Samba is a way to share files across the different operating systems over a network. It let you access all your files from one PC to another without any 3rd party application.

Today, we will install and set up Samba in our Linux system and share files over the network.


To install Samba in Linux, make sure to have an account with SUDO privileges and your system is connected to the working internet.

Type or Copy-Paste the below command in the Linux terminal respective to your Linux distribution.


$ sudo apt update
$ sudo apt install samba

Always update your repository before any packages installation to full fill any missing dependencies.

We can check if Samba is installed successfully in our system using the below command.

$ samba -V
Version 4.13.3

Above command output, you the version of Samba is installed in your system. In my case, right now, version 4.13.3 is the latest.

Setting up Samba

Now that Samba is successfully installed in our system. Time to create a directory where we place all files and folders we want to share.

$ mkdir /home/[username]/trendoceans

Here I am creating a directory with the name trendoceans, which I will share over the network later.

Before that, we have first to add this directory to a Samba configuration file. The default location for the Samba configuration file is /etc/samba/smb.conf.

Copy-Paste the below code to the Samba configuration file to share our directory over the network.

    comment = Samba on Linux
    path = /home/[username]/trendoceans
    read only = no
    browsable = yes

Now we’ve just added

  • comment: You can write anything; it is just for you.
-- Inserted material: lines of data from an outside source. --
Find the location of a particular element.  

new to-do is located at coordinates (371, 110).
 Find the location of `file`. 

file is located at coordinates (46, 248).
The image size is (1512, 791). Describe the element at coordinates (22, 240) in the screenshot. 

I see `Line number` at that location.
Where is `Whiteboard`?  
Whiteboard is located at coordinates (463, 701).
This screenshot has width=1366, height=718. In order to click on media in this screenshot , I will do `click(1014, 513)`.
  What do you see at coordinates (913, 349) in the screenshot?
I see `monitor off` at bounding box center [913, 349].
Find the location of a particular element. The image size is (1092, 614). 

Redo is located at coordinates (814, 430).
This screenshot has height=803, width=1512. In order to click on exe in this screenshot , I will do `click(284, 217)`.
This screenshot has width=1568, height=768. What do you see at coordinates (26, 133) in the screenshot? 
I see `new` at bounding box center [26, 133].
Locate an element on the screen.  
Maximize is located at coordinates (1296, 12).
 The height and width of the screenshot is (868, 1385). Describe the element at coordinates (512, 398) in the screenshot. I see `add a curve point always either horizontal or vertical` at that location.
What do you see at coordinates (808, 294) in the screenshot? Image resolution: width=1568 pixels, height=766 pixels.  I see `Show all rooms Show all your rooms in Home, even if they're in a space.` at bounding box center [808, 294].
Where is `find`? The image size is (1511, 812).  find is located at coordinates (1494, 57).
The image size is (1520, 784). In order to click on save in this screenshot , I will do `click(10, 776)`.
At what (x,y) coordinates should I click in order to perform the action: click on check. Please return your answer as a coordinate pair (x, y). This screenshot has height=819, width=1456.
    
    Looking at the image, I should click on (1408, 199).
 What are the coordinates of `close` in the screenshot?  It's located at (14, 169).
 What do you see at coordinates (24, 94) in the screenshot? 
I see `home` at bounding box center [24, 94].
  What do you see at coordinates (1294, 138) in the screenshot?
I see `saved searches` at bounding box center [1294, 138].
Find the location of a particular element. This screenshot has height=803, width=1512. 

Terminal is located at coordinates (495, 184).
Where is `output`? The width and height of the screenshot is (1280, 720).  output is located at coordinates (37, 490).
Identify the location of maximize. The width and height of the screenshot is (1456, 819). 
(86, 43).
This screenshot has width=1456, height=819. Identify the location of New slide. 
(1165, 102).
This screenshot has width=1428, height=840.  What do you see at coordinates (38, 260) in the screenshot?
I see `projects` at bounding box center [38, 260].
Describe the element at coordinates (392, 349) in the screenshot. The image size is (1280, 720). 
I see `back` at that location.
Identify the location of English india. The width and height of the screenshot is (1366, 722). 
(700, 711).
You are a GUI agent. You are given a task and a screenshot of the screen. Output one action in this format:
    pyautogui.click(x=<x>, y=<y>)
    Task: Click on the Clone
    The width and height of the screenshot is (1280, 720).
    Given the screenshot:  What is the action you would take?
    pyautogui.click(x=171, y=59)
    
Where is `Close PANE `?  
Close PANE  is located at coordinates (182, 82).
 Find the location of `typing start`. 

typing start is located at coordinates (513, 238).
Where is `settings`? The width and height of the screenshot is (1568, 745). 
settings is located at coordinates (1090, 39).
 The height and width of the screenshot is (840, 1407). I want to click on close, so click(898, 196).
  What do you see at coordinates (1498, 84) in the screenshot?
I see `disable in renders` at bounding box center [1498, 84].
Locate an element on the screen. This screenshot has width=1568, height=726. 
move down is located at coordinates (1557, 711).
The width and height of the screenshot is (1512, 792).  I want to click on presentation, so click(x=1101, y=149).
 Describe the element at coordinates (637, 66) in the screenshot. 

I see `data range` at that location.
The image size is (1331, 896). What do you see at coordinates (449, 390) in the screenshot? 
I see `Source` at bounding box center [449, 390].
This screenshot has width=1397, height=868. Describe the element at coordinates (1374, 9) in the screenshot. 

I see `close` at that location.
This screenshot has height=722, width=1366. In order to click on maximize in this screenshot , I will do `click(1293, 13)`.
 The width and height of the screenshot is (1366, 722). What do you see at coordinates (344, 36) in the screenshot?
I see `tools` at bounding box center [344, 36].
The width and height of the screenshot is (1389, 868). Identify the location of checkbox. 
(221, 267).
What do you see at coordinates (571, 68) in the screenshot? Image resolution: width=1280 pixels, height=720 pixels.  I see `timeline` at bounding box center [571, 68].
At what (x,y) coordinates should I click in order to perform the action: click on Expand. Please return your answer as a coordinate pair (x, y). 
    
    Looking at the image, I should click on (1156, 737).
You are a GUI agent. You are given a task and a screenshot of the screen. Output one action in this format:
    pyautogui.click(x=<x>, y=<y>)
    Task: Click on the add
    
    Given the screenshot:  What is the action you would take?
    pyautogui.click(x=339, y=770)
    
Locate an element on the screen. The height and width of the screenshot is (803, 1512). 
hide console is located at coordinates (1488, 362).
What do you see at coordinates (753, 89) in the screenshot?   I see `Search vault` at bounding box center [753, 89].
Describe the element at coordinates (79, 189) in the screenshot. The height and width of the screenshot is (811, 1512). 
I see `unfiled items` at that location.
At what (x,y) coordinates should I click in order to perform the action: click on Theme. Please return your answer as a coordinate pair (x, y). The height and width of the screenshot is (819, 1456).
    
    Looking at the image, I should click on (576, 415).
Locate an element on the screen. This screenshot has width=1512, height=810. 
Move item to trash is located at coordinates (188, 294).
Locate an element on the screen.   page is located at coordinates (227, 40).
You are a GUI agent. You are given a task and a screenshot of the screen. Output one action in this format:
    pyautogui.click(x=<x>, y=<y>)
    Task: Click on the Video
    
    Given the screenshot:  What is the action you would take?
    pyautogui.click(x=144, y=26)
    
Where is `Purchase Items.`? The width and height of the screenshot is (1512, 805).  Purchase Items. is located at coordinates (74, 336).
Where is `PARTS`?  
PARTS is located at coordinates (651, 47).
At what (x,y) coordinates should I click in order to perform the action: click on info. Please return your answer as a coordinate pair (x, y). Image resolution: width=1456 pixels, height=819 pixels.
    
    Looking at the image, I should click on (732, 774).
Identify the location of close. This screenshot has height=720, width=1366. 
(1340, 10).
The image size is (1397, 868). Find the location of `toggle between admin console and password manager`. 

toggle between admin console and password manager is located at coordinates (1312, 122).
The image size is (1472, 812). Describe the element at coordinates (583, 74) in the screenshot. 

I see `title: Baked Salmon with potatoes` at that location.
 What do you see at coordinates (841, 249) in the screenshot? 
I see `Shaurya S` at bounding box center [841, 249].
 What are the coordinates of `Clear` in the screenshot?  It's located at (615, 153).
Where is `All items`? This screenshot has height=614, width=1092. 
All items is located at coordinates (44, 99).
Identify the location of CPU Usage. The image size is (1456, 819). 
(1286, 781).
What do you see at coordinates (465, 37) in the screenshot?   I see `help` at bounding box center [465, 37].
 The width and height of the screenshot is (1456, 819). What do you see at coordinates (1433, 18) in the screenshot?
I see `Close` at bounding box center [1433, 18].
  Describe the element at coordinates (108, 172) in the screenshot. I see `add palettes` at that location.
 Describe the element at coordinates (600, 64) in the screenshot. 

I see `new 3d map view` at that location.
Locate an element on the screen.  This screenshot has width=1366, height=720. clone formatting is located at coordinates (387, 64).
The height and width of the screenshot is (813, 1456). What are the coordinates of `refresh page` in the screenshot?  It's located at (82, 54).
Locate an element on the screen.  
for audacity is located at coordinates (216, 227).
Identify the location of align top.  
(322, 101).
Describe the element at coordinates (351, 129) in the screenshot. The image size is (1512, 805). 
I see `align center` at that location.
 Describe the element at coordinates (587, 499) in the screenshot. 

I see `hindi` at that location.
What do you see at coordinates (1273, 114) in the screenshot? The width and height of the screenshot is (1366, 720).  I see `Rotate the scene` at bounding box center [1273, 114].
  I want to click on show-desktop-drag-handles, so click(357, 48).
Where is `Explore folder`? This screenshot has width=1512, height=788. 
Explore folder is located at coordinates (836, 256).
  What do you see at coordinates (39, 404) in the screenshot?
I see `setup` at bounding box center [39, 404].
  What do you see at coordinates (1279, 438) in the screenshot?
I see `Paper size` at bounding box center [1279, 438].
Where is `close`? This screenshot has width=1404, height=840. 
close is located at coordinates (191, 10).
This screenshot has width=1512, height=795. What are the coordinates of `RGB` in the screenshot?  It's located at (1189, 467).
You can even skip this if you do not require it.
  • path: This is the path which we want to share over the network.
  • readonly: We can only modify files and folders if the value of readonly is set to no.
  • browsable: Set value to yes to list it in the file manager network tab and make it appear as a shared directory.

Now we have a new shared folder in our configuration file, make sure to restart the Samba daemon.

$ service smbd start

Setting up User Accounts and Connecting to Share

Since Samba doesn’t use a user account for login, we need to set up samba’s password using the below command.

$ sudo smbpasswd -a [username]

The username must belong to your system account; otherwise, it won’t log in.

Connecting to share

Open file manager and go to the Network tab and connect to the server using remote IP.

Connecting to remote server
Connecting to remote server

Now log in using your system username and password, which you have set using smbpasswd.